25 Nisan 2009 Cumartesi

Makyajımız bir kez daha aktı…

23 Nisan’da bir yandan dünyada tek olduğu iddia edilen çocuk bayramını “kutladık”…

Bir yandan dünyanın gözleri önünde bir çocuğun, öldüresiye bir nefretle dipçik darbeleri altında perişan edilişini izledik.

Daha birkaç ay önce, İsrail’in vahşeti karşısında sokaklara akmıştık.

Her yer Filistin’di, hepimiz Filistinliydik.

Şimdi sadece vicdanlarımızla değil, dürüstlüğümüzle de yüzleştiğimiz andayız:

Filistinli çocuklar için döktüğümüz gözyaşları ne kadar hakiki ise o kadar insanız ancak.

Unutmayalım. Görelim. Bilelim: O dipçik hepimize.

O mahkemelerde hepimiz yargılanıyoruz.

Ve ne kadar başınızı çevirseniz de, o mahkemelerde hepimiz mahkûm ediliyoruz.

Ve biz artık bu mahkûmiyete isyan ediyoruz.

Mahkûm edilen her çocukla özgürlüğümüzü kaybediyoruz. Dipçiklenen her çocukla kafa taslarımızda ve yüreklerimizde derin çatlaklar oluşuyor.

Sadece barış umutlarımızı değil, insanlığımızı da yitiriyoruz hızla.

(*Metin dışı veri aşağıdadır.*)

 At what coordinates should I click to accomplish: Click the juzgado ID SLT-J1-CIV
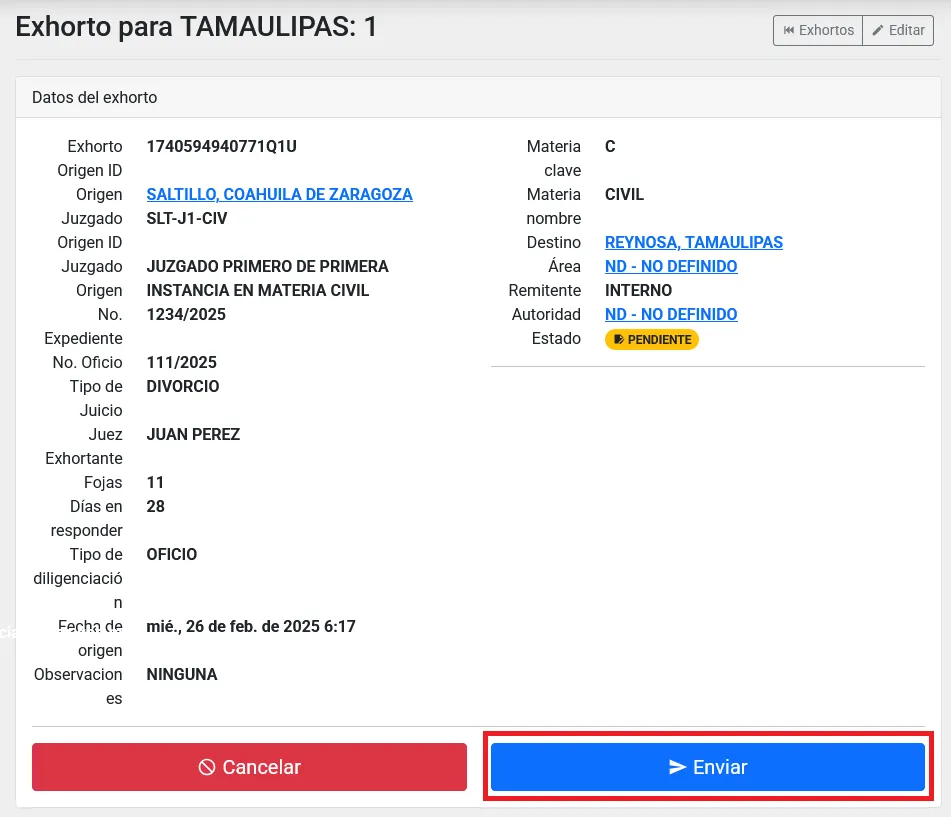pos(186,218)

Biz, çocuklar için adalet istiyoruz.

Biz, çocuklar için barış istiyoruz.

Biz, çocukların değil, bu vahşetin, bu utancın sorumlularının yargılanmasını istiyoruz.

 

Biz, Çocuklar İçin Adalet Girişimi olarak öfkemizi, kaygımızı kamuoyuyla paylaşıyor, yetkilileri uyarıyoruz.